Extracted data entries

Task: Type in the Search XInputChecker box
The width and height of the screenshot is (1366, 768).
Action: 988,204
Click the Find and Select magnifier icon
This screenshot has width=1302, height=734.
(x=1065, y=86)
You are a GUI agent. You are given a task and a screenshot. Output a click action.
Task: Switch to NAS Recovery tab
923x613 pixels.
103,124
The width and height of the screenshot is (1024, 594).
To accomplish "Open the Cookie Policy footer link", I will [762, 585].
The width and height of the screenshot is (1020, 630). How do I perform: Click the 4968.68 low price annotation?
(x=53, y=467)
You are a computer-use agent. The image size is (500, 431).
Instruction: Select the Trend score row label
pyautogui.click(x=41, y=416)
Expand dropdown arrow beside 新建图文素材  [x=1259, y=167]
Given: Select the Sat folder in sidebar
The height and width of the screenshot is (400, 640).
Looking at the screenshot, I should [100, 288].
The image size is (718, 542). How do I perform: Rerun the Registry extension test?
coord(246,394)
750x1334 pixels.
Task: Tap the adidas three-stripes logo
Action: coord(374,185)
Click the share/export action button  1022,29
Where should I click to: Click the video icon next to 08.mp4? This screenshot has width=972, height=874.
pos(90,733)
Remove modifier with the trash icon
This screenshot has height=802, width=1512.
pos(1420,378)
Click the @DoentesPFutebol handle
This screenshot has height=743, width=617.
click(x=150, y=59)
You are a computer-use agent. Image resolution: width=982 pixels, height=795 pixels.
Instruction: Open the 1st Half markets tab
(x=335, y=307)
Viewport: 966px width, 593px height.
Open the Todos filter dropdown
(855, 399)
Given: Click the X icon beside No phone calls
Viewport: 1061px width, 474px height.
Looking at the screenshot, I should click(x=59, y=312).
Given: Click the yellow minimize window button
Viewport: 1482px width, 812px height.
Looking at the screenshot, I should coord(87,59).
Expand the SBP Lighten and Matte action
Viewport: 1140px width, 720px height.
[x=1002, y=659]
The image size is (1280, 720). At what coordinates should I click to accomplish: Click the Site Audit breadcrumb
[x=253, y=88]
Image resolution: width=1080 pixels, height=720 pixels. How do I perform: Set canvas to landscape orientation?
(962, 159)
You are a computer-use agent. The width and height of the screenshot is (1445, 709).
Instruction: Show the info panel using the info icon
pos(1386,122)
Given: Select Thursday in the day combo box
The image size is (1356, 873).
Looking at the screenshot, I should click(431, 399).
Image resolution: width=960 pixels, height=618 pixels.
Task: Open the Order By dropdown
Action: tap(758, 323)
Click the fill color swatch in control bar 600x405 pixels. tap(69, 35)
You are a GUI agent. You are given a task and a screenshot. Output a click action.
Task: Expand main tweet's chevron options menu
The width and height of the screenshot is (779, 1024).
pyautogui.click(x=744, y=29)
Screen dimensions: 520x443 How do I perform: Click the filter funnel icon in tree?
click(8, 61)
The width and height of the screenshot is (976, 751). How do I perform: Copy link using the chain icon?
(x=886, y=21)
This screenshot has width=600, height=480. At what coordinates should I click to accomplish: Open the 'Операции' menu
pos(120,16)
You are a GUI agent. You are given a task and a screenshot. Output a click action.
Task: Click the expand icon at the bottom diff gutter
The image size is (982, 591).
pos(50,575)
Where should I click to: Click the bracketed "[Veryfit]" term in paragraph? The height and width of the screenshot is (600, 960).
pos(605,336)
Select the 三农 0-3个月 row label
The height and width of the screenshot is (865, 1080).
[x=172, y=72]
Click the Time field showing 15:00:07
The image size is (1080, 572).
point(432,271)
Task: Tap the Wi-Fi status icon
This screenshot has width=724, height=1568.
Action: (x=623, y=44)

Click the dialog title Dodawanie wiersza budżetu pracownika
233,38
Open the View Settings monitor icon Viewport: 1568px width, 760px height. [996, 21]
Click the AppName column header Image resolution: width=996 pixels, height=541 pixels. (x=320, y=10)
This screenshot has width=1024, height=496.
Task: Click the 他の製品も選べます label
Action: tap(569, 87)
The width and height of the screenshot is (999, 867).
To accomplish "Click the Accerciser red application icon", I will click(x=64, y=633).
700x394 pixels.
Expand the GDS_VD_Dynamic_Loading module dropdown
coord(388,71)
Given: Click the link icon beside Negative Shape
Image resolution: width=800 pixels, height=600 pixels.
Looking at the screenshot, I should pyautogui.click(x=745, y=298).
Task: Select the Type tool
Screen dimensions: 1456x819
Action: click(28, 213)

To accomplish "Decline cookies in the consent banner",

- Exercise -
Each line above that contains "button" must be copied out.

- Problem solution -
Click the share/export action button  1022,29
Given: Click the yellow minimize window button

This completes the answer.